# Work to be completed:
Copy nothing but the text: repeat each entry exactly and drop the images.

[Saved data entries]
● ● ● ● ●

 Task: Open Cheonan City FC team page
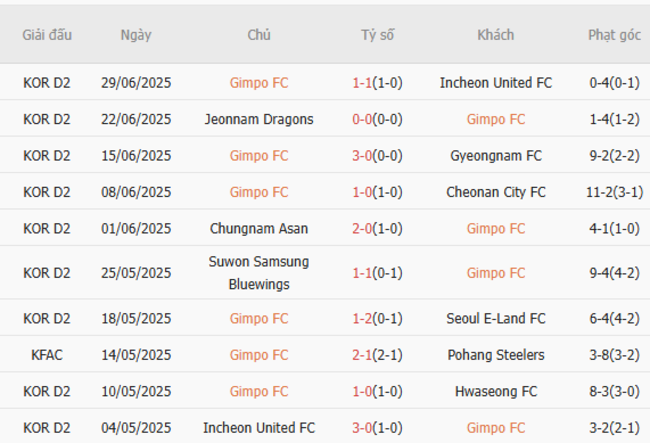click(496, 192)
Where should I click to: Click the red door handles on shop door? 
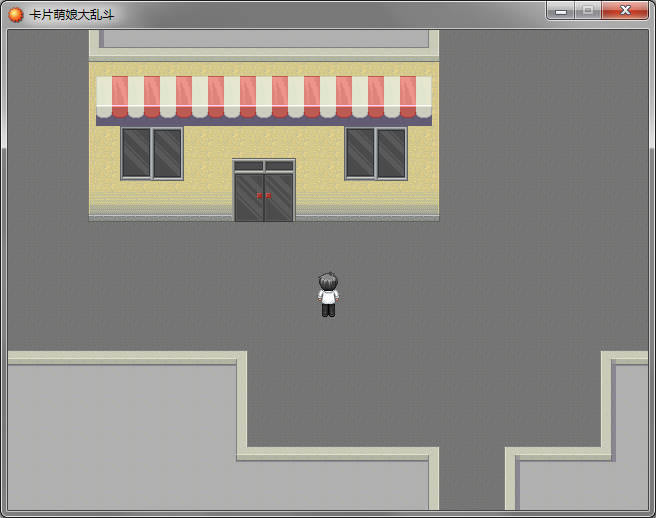264,195
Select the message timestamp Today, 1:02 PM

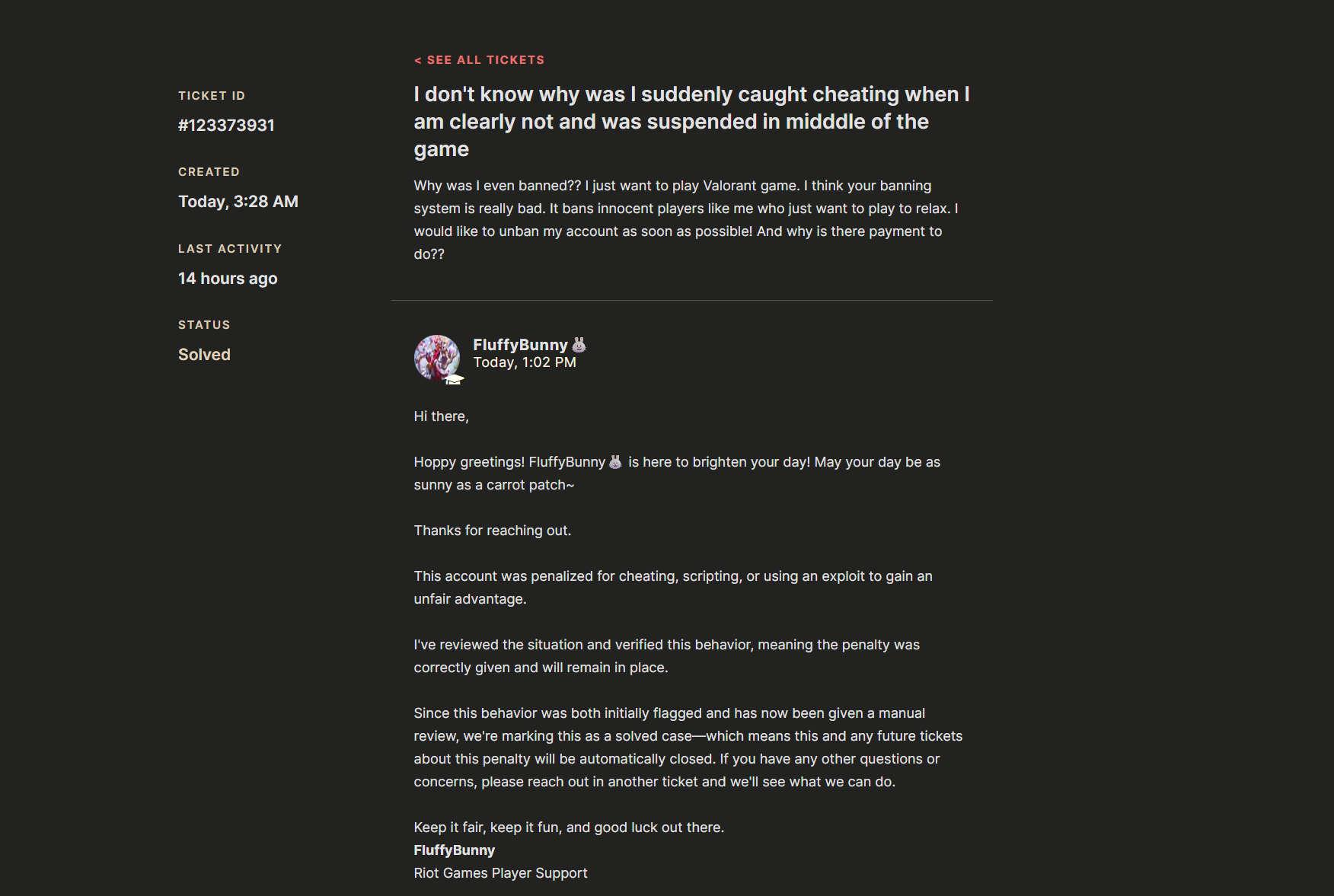pyautogui.click(x=525, y=362)
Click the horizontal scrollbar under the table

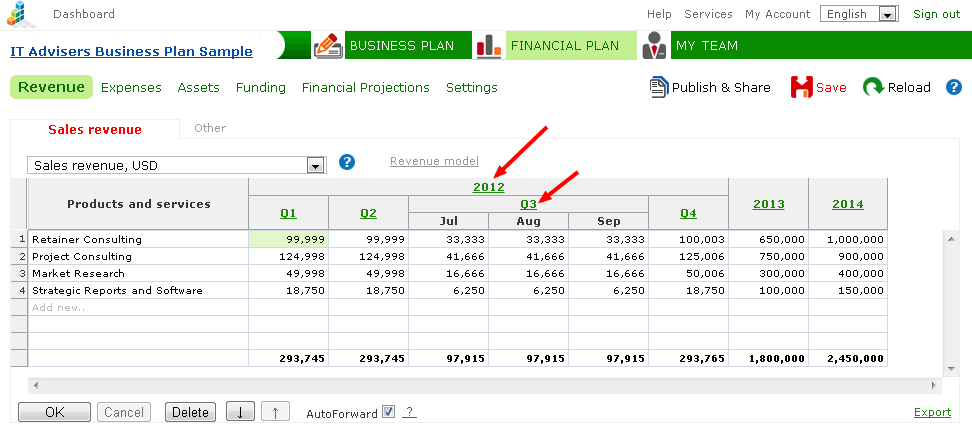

● ● ● ● ●

# Answer to this exercise:
 Task: Open Cheonan City FC team page
click(496, 192)
Where should I click to: Click the red door handles on shop door? 
264,195
Select the message timestamp Today, 1:02 PM

pyautogui.click(x=525, y=362)
Click the horizontal scrollbar under the table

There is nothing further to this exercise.